A serious adjustment to being a public firm, Levchin stated, isn’t falling right into a “quarterly way of life” the place milestones, product street maps, and key metrics are divided into four-month sprints.
“It’s a must to have this duality of thoughts, the place being public is in regards to the quarter, however it could’t be simply in regards to the quarter,” Levchin stated, referring to the ups and downs of operating a public firm. If 1 / 4 leads to a quantity you are not pleased with, “you’ll be able to’t simply hammer your self over the pinnacle with it,” Levchin added.
“It’ll worsen if this quarter is not fairly, however you already know you are doing the fitting factor, and you may see in numbers that it’ll be OK. Do not stress it, and it will work itself out,” he stated.
Phrases of recommendation
For founders contemplating going public, Levchin supplied some recommendation.

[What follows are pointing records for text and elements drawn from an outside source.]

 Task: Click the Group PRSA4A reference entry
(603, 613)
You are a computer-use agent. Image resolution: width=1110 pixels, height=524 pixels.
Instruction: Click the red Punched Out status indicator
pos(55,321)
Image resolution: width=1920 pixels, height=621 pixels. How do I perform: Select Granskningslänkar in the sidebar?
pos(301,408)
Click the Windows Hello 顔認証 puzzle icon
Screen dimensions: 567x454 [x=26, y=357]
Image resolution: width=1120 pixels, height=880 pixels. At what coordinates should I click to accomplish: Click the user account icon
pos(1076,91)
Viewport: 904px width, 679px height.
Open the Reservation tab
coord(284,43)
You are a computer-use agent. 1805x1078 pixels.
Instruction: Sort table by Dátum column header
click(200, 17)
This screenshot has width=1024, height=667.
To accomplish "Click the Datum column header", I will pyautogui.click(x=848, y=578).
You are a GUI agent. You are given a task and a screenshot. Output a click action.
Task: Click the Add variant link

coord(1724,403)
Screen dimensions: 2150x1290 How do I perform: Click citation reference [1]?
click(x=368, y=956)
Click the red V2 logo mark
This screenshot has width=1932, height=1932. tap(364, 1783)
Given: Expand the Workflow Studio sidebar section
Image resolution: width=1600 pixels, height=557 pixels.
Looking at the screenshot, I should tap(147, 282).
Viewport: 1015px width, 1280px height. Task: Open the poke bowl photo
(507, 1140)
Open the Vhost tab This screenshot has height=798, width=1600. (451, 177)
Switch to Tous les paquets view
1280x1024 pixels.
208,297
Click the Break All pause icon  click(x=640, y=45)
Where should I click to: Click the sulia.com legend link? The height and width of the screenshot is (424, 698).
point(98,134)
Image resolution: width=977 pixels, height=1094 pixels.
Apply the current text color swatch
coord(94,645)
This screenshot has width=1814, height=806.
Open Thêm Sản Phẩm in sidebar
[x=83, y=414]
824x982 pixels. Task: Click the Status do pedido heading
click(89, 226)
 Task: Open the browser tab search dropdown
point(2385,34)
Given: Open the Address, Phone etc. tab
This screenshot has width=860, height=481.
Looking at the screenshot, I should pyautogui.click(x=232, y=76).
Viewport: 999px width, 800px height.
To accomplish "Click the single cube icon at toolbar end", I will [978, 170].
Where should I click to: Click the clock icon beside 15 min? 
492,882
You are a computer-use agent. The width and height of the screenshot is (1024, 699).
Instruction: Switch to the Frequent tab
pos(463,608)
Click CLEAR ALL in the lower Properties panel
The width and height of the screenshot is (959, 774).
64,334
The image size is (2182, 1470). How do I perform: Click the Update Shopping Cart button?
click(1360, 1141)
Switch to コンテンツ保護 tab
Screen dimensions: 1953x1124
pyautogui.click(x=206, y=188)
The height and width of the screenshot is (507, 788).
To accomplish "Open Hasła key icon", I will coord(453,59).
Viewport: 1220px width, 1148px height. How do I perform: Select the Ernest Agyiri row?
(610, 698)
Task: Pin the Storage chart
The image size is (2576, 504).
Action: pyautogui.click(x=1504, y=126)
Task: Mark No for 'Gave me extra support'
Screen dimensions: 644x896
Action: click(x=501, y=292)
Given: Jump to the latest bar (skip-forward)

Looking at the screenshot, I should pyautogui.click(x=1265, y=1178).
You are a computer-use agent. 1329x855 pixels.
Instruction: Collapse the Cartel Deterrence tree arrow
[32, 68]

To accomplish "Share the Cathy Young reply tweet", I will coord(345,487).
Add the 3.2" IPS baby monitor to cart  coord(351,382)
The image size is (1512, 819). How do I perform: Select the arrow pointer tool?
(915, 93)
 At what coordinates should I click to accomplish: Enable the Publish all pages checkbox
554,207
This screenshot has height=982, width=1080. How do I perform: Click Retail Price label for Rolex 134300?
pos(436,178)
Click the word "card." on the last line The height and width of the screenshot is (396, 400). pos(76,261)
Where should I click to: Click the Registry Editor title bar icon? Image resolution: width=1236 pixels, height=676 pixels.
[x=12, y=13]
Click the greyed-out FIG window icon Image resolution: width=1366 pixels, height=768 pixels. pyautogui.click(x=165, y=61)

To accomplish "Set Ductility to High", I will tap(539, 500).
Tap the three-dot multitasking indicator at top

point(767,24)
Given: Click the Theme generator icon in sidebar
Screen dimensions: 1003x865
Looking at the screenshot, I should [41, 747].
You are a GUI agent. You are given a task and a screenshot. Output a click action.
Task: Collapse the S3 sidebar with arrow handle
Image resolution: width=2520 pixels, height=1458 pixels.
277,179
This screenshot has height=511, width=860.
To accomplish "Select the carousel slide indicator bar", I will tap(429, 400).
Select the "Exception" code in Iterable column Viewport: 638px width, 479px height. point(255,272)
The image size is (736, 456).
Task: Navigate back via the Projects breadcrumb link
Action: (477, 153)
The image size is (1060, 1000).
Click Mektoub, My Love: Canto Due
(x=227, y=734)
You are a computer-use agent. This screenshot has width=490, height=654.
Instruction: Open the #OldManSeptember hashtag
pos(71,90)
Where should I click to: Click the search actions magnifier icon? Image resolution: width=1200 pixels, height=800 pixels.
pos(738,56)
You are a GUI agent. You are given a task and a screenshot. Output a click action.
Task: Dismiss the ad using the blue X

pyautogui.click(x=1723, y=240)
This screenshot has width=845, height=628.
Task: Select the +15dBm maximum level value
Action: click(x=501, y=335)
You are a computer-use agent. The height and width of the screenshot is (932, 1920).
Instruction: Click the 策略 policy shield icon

It isn’t unusual to see startups hiring executives akin to a president or CFO in anticipation of going public. However that might really be an indication that you simply’re not prepared, Levchin stated.
Chemistry is important to making sure the IPO crew is on the identical web page concerning what’s proper and improper for the enterprise. That is not one thing that may be “fashioned and seasoned over the course of an IPO prep,” Levchin stated.
Levchin additionally warned towards letting the method “devour the corporate.” He stored the crew engaged on Affirm’s plans very small as a result of he needed the day-to-day engine to proceed buzzing alongside throughout the intense interval.
Since Affirm’s CFO and chief authorized officer largely spearheaded the IPO course of, Levchin stated he was left to deal with the corporate’s short- and long-term plans for the capital.
“In the event you do not intentionally plan for that, you could run the chance of simply freezing in place,” he stated.